Copy the lines of the entries below verbatim, leaving out the pictures.

▼▼▼

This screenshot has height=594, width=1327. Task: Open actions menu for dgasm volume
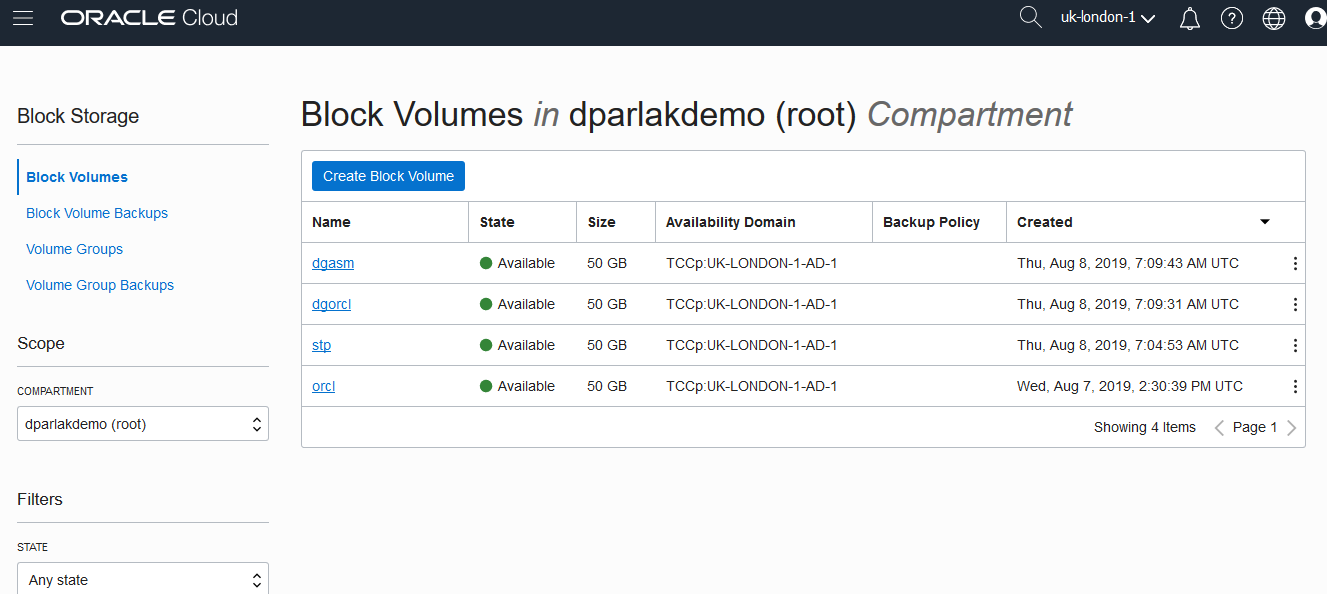pos(1295,264)
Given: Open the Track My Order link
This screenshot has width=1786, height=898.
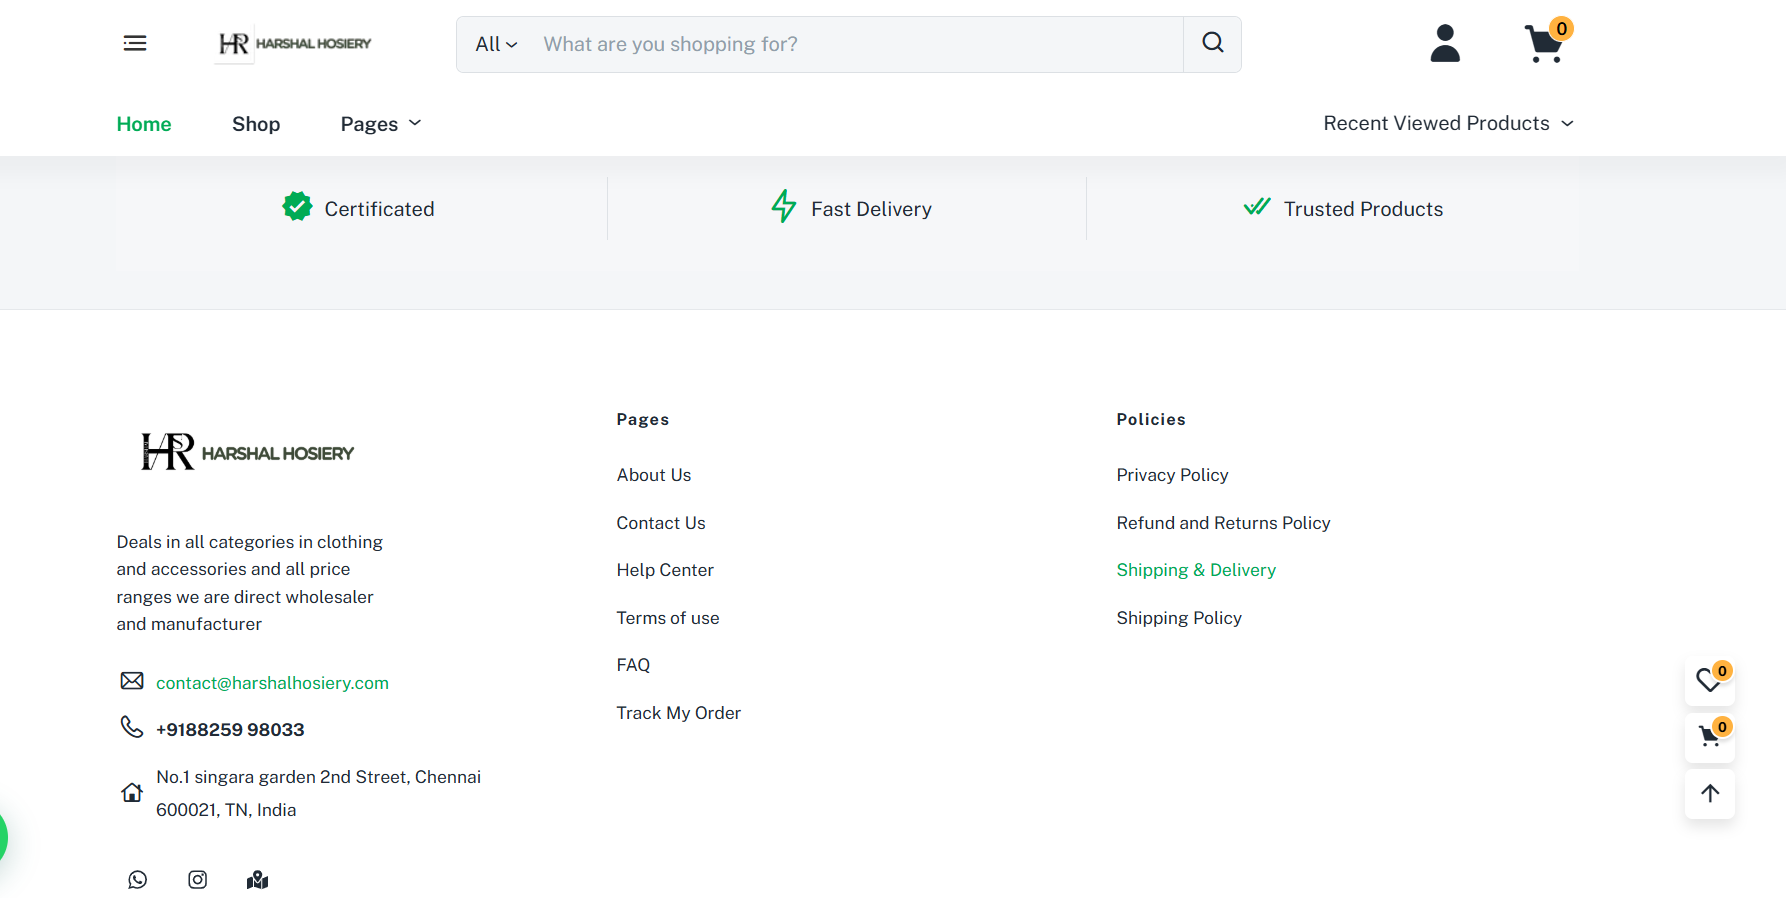Looking at the screenshot, I should point(678,713).
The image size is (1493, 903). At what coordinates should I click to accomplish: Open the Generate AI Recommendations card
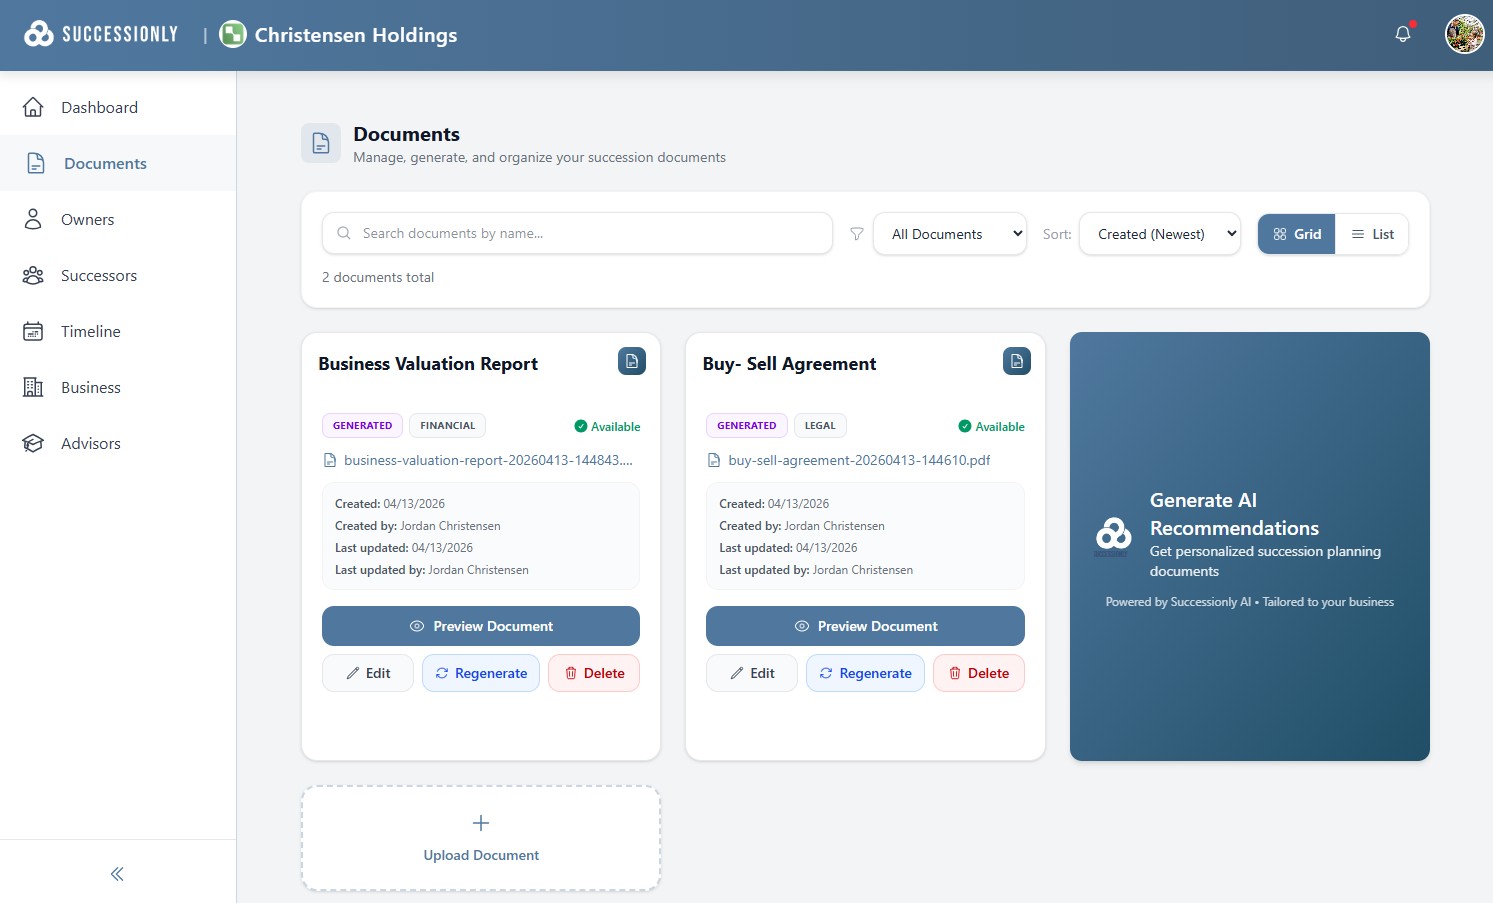[x=1249, y=546]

▲▲▲

RESULT OF THE EXERCISE =
This screenshot has height=594, width=1327. Task: Open actions menu for dgasm volume
pos(1295,264)
Given: Open the Track My Order link
This screenshot has width=1786, height=898.
Looking at the screenshot, I should point(678,713).
The image size is (1493, 903). At what coordinates should I click to accomplish: Open the Generate AI Recommendations card
[x=1249, y=546]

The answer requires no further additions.